Familial Alzheimer disease (FAD) is linked to mutations in the presenilin (PS) homologs. FAD mutant PS expression has several cellular consequences, including exaggerated intracellular Ca2+ ([Ca2+](i)) signaling due to enhanced agonist sensitivity and increased magnitude of [Ca2+](i) signals. The mechanisms underlying these phenomena remain controversial. It has been proposed that PSs are constitutively active, passive endoplasmic reticulum (ER) Ca2+ leak channels and that FAD PS mutations disrupt this function resulting in ER store overfilling that increases the driving force for release upon ER Ca2+ release channel opening. To investigate this hypothesis, we employed multiple Ca2+ imaging protocols and indicators to directly measure ER Ca2+ dynamics in several cell systems. However, we did not observe consistent evidence that PSs act as ER Ca2+ leak channels. Nevertheless, we confirmed observations made using indirect measurements employed in previous reports that proposed this hypothesis.
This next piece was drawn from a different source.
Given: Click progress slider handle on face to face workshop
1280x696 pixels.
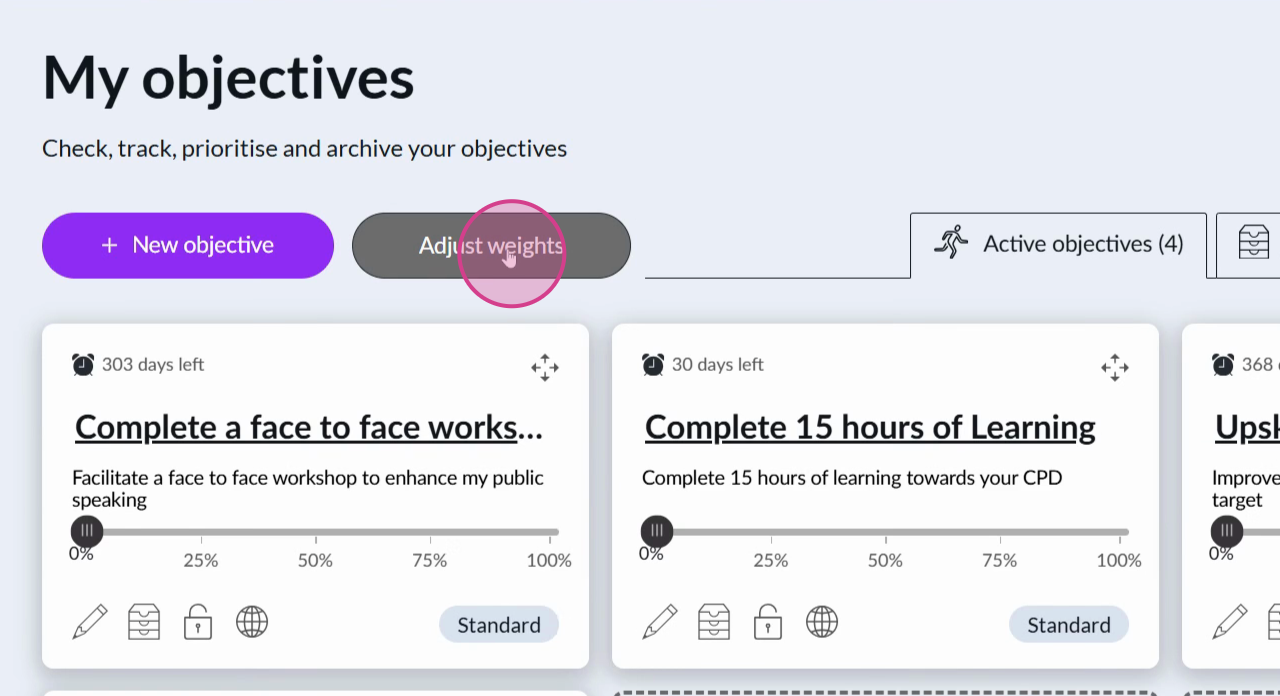Looking at the screenshot, I should pyautogui.click(x=87, y=531).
Specifically, cells lacking PS or expressing a FAD-linked PS mutation displayed increased area under the ionomycin-induced [Ca2+](i) versus time curve (AI) compared with cells expressing WT PS. However, an ER-targeted Ca2+ indicator revealed that this did not reflect overloaded ER stores. Monensin pretreatment selectively attenuated the AI in cells lacking PS or expressing a FAD PS allele. These findings contradict the hypothesis that PSs form ER Ca2+ leak channels and highlight the need to use ER-targeted Ca2+ indicators when studying ER Ca2+ dynamics.